Determination of the substrate specificity of the phospholipase D from Streptomyces chromofuscus via an inorganic phosphate quantitation assay

The substrate specificity for phospholipase D from Streptomyces chromofuscus (PLD(Sc)) has been determined utilizing an assay based on the quantitation of inorganic phosphate. 1,2-Di-n-hexanoyl phosphatidylcholine (C6PC), phosphatidylethanolamine (C6PE), phosphatidylserine (C6PS), phosphatidylglycerol (C6PG), and an unnatural phospholipid bearing a neohexyl headgroup (C6PDB) were examined as substrates.
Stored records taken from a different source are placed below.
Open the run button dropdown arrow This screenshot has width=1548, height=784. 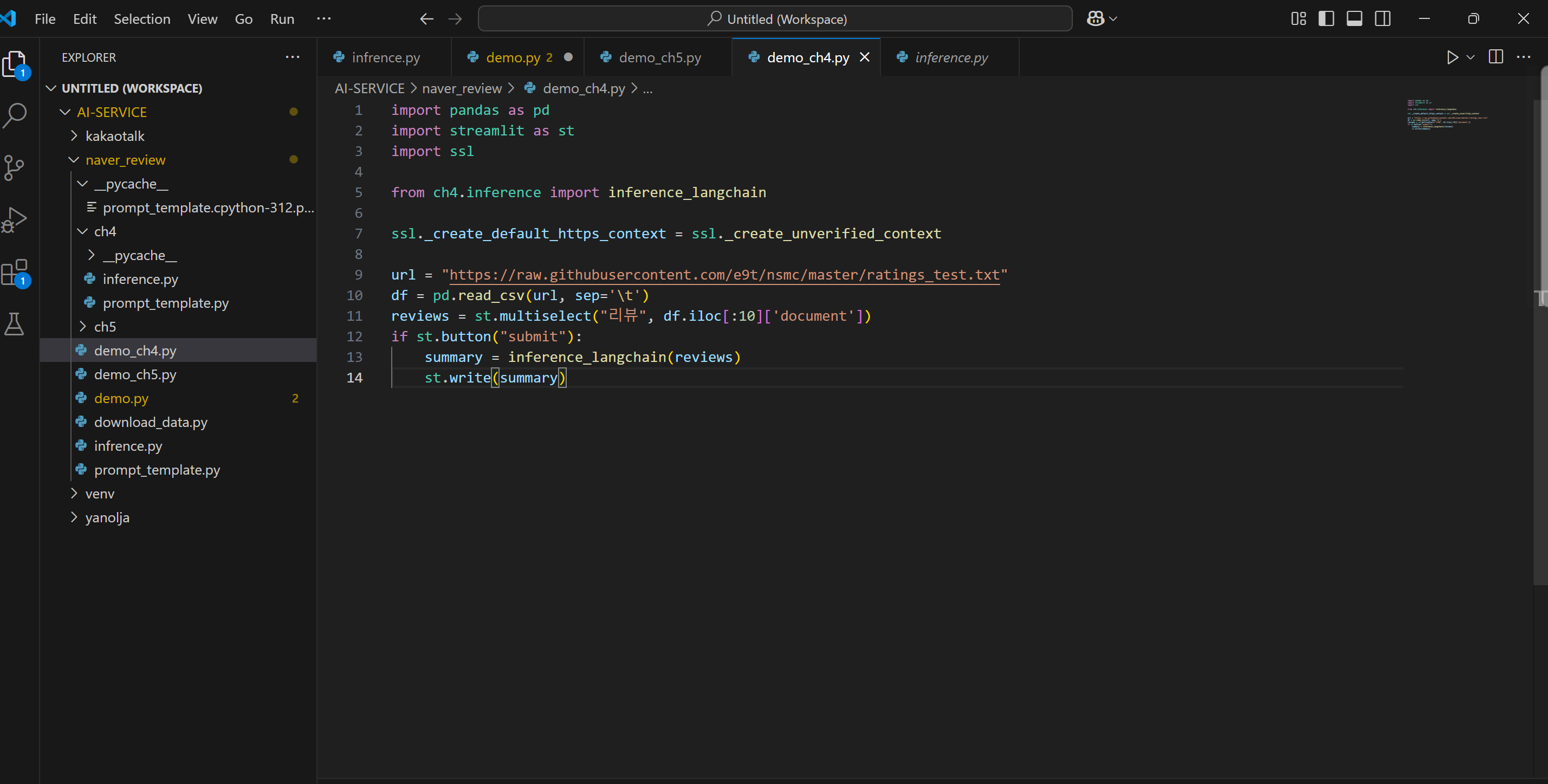tap(1471, 57)
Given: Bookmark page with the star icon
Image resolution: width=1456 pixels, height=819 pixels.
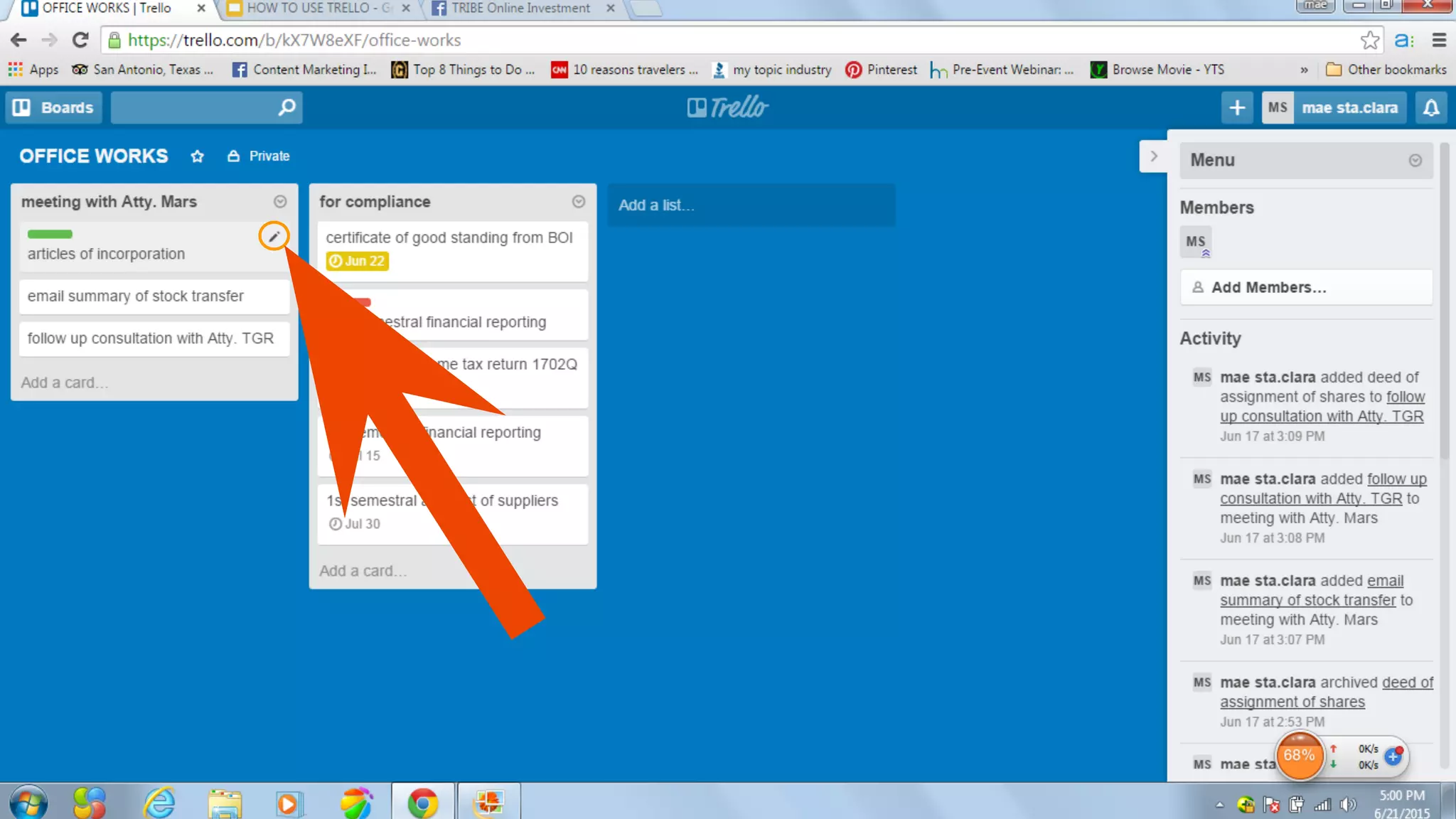Looking at the screenshot, I should point(1369,41).
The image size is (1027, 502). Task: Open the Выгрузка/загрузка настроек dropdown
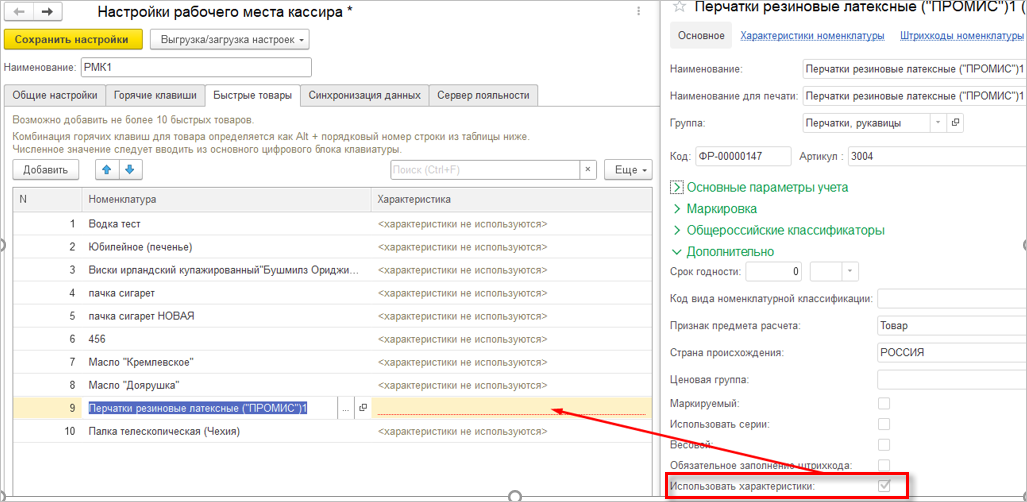click(x=229, y=40)
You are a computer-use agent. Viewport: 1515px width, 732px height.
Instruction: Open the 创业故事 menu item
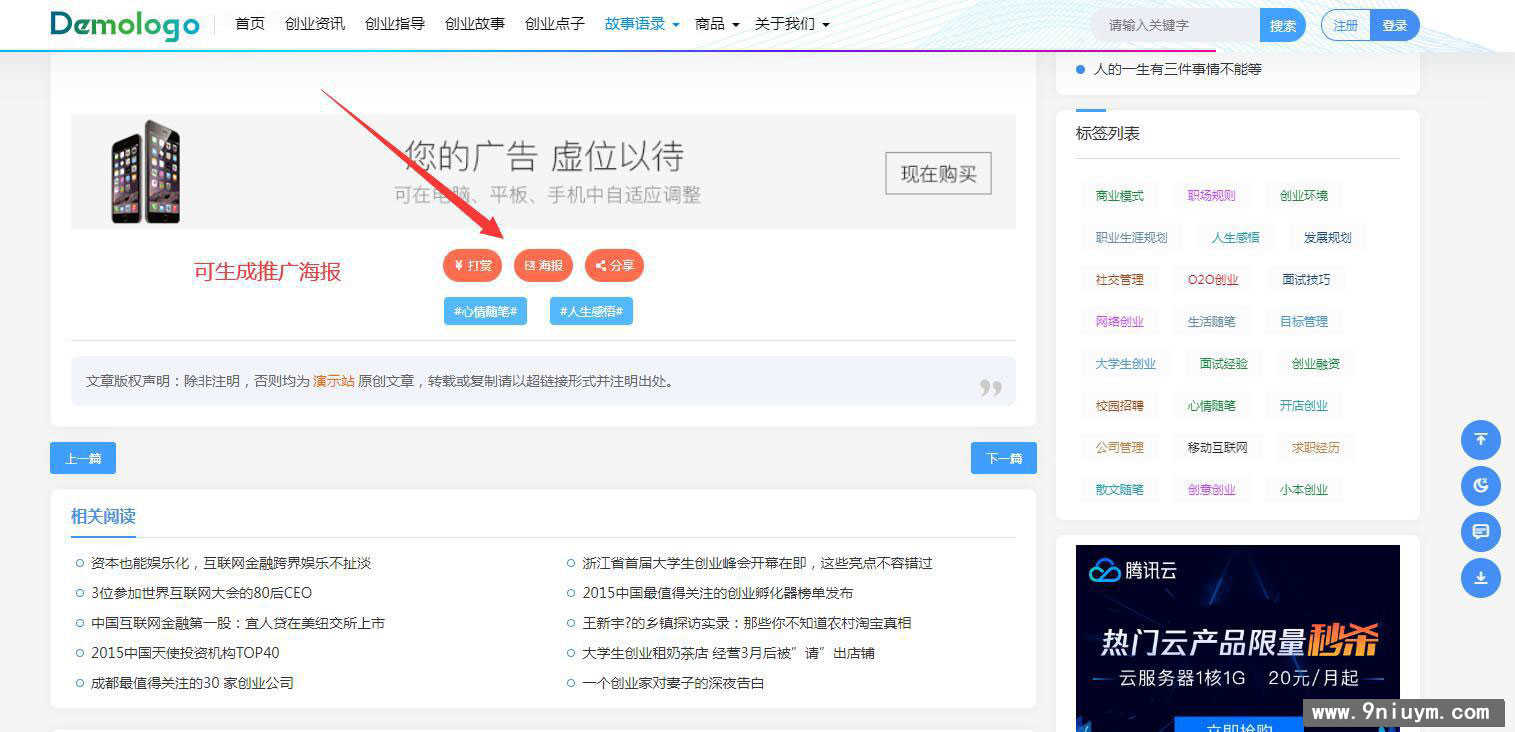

The assay relies on the quenching of the PLD(Sc)-catalyzed hydrolysis of the phospholipid substrates with EDTA followed by the hydrolysis of the phosphatidic acid product with alkaline phosphatase. The inorganic phosphate thus released is quantitated through the formation of a complex with ammonium molybdate, which has an absorbance maximum at 700 nm. To minimize the time involved and the reagents consumed, the assay is conducted in 96-well plates. The results of this study indicate that the catalytic efficiency for PLD(Sc) on the substrates is C6PC > C6PS approximately C6PE > C6PG > C6PDB.